Every prompt assembly emits a structured event:

run_log.log("prompt_assembled", agent.name, {
    "budget_tokens": budget,
    "used_tokens": used,
    "sections_included": [label for _, label, _ in included],
    "sections_dropped": [label for _, label, _ in sorted_sections[len(included):]],
    "rule_id": current_rule_id,
})

This lets us measure, after each run:

  • How often the budget was approached
  • Which sections got dropped when it was tight
  • Whether the fix is working (no more HTTP 400s)

Open question: shrink or split?

If a rule's episodic history is legitimately long and valuable, do we:

  • (A) Truncate / summarize older entries (current proposal), or
  • (B) Split the inner loop into two LLM calls: one to summarize history, one to propose the next action?

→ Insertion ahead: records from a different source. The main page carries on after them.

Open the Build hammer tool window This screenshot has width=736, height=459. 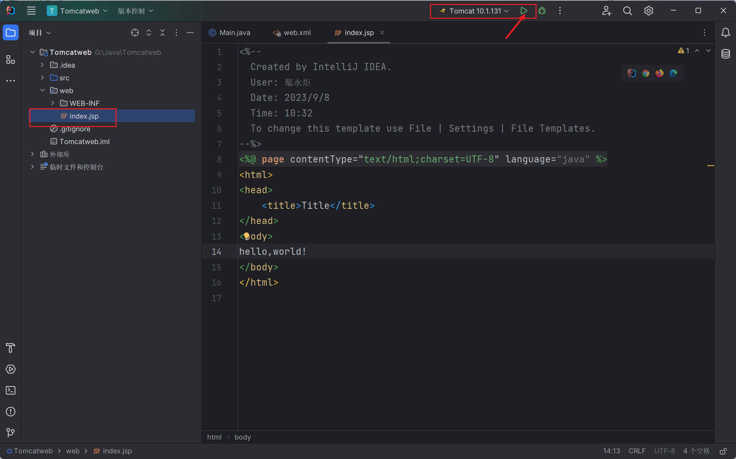pos(11,348)
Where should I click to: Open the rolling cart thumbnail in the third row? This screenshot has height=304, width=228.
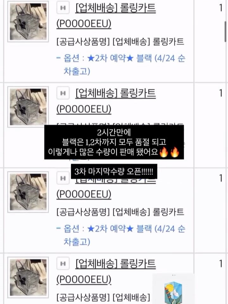click(x=28, y=192)
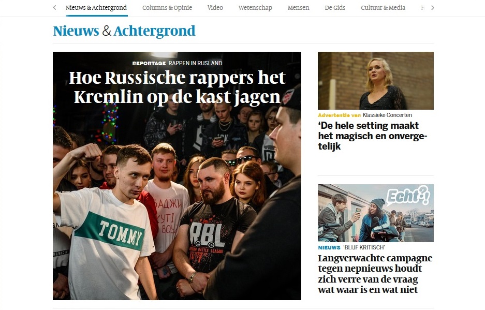Click the left arrow in the navigation bar

pos(55,7)
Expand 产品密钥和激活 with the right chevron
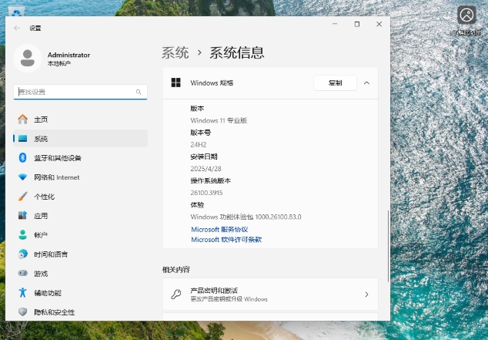Image resolution: width=488 pixels, height=340 pixels. click(x=366, y=295)
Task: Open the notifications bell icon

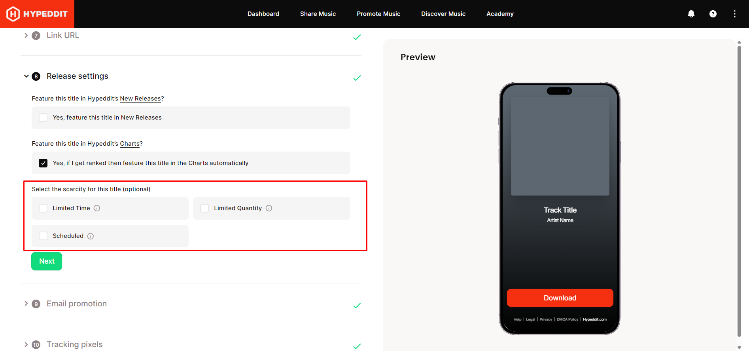Action: coord(691,14)
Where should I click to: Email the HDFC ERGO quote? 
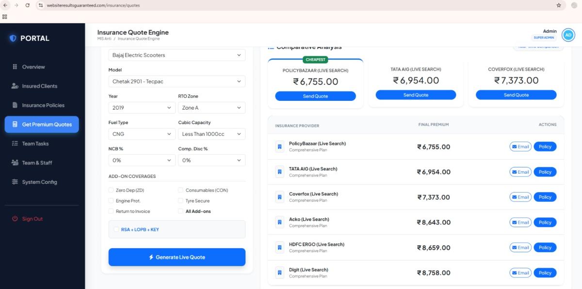coord(520,247)
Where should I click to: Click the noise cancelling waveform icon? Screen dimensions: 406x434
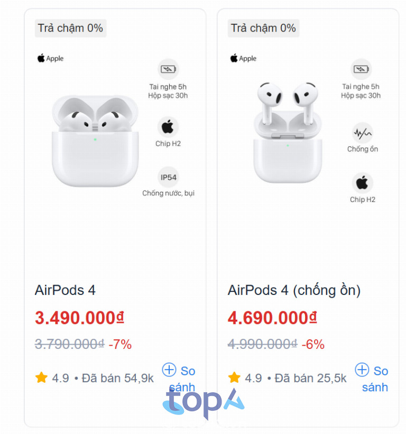(x=362, y=133)
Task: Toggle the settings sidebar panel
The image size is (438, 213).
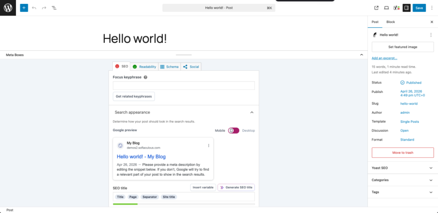Action: 406,8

Option A is simpler but loses information. Option B preserves information but doubles the LLM cost per attempt. For the current run where attempts take 30–60s each and we're time-budgeted anyway, doubling LLM calls per attempt is a big cost. Start with Option A, evaluate.

Testing the fix

  1. Synthetic oversized input. Construct a fake episodic memory with 30 attempts worth of text, run assembly with budget 8K, verify truncation behaves deterministically and the output is under budget.
  2. Regression test against overnight run. Replay the overnight run's state at each overflow point, verify the new assembler produces prompts under 10K tokens for each.
  3. Empirical run. After Layer 1 + 2 of improvements/02 and this fix are deployed, run for 2 hours and confirm zero HTTP 400 errors in the run log.

Estimated effort

  • est_tokens + assemble_prompt functions: 30 minutes
  • Distilled lesson Reflector output + parsing: 30 minutes
  • Rewiring Worker/Architect/Reflector prompt assembly to use the new assembler: 1 hour
  • Instrumentation + validation: 30 minutes

Total: ~2.5 hours.

Relationship to other improvements

This fix composes cleanly with improvements/02-worker-single-action-enforcement.md and improvements/01-architect-reengagement.md. Both of those fixes reduce the need for aggressive context budgeting (fewer internal retries = less in-turn accumulation; architect re-engagement means fewer deep inner loops). The budget enforcer is the belt to their suspenders: even if those fixes partially regress or new agents get added, the budget will catch overflows before they become HTTP 400s.